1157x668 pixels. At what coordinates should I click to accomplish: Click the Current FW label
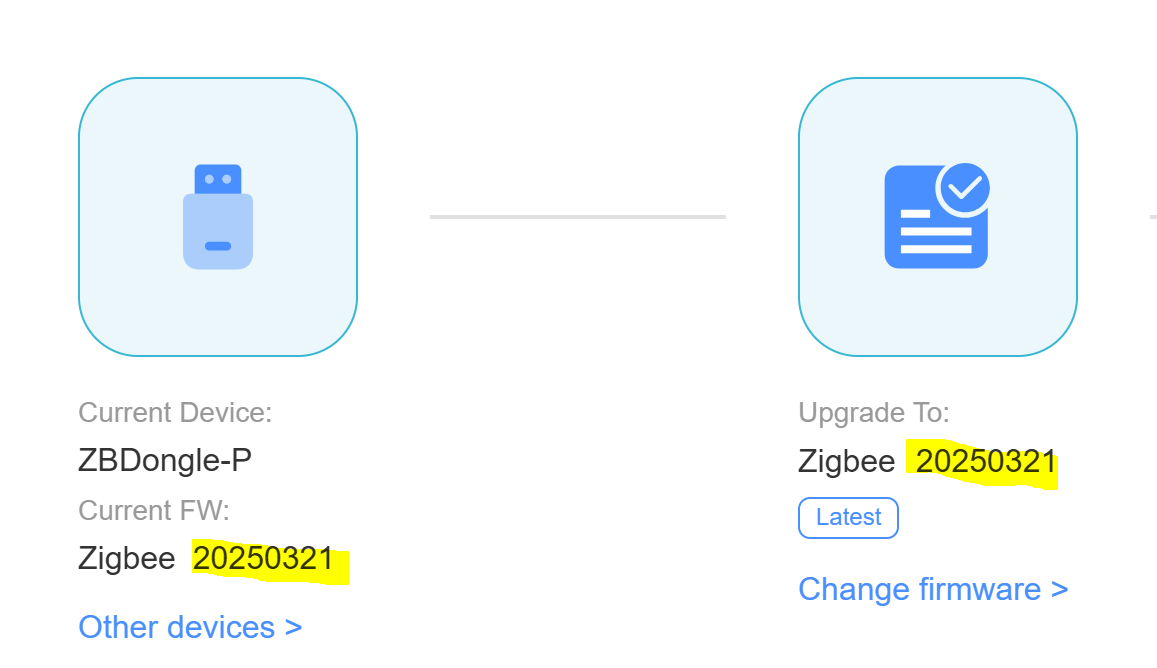point(154,510)
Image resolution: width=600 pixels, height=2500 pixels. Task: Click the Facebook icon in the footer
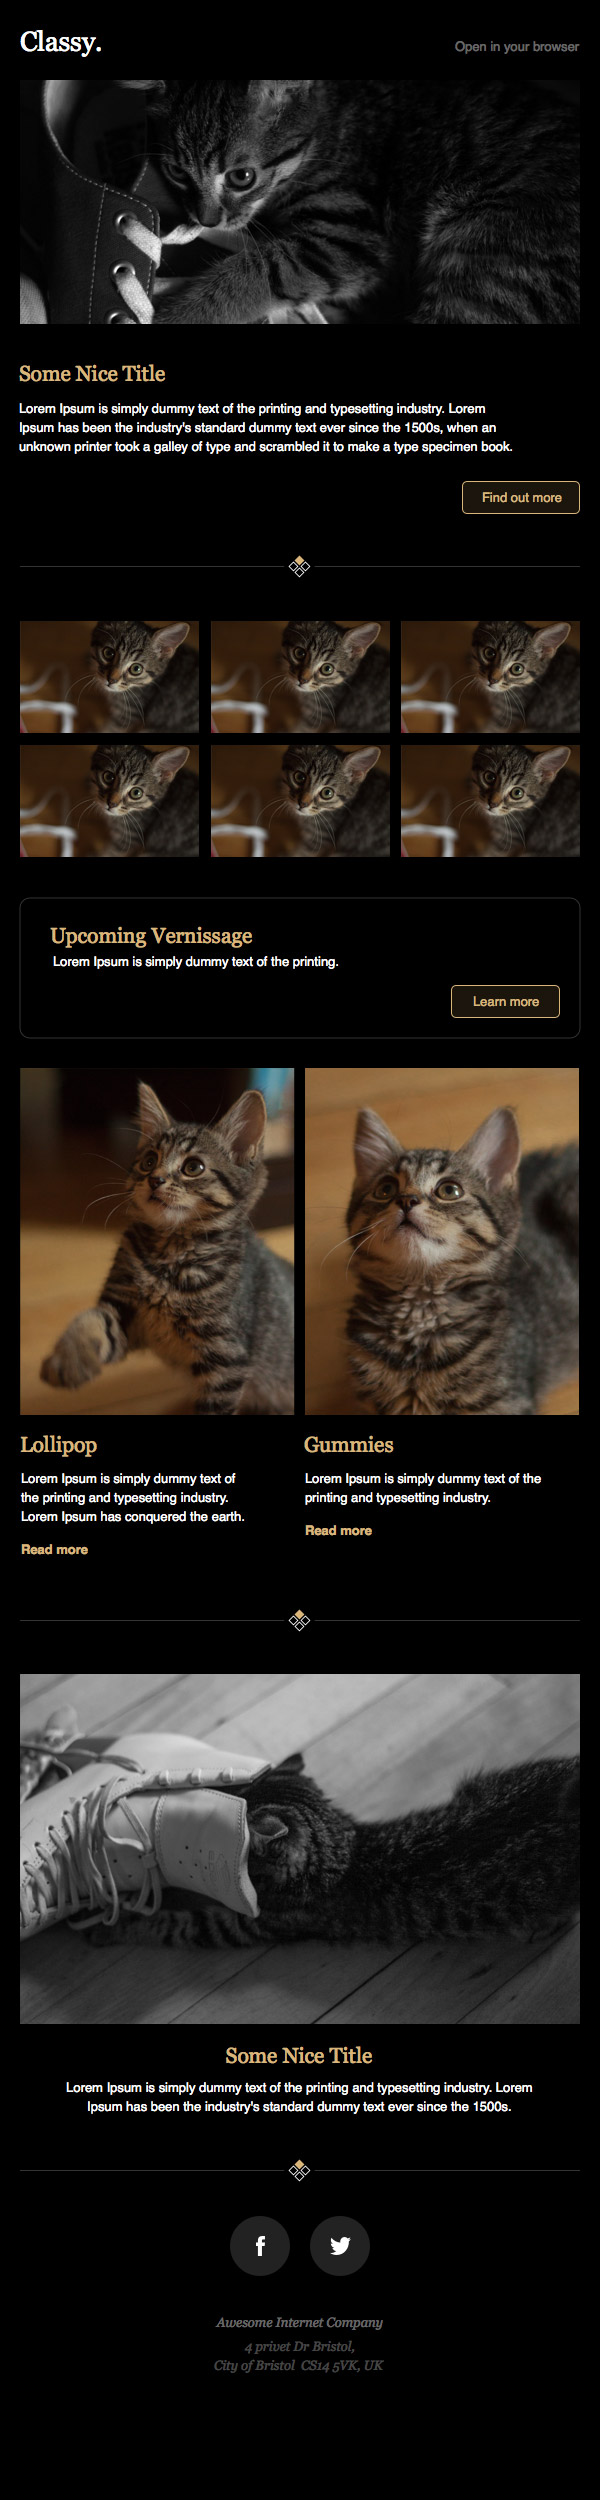(260, 2246)
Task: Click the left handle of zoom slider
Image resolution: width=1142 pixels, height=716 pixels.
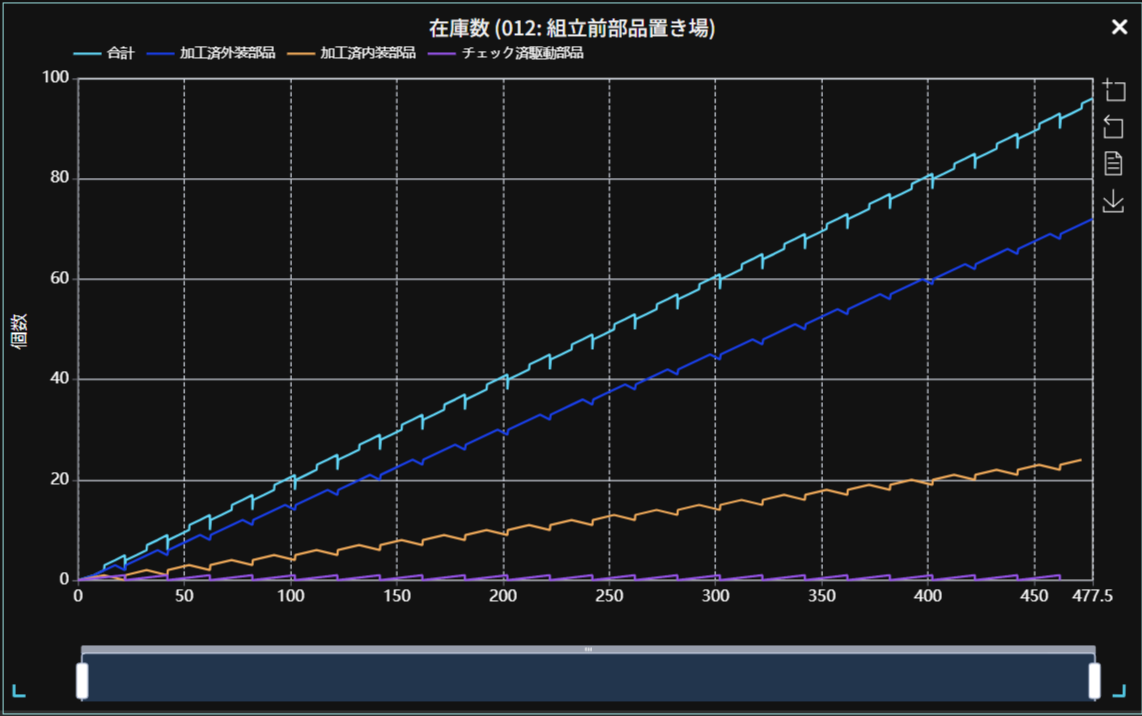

※ ※ ※

_What the task asks:_ Before you print the records, please set aside any pictures and keep everything else exact.

_Output of the exercise:_
1157x668 pixels. At what coordinates should I click to accomplish: Click the Current FW label
point(154,510)
Image resolution: width=600 pixels, height=2500 pixels. Task: Click the Facebook icon in the footer
(260, 2246)
Task: Click the left handle of zoom slider
Image resolution: width=1142 pixels, height=716 pixels.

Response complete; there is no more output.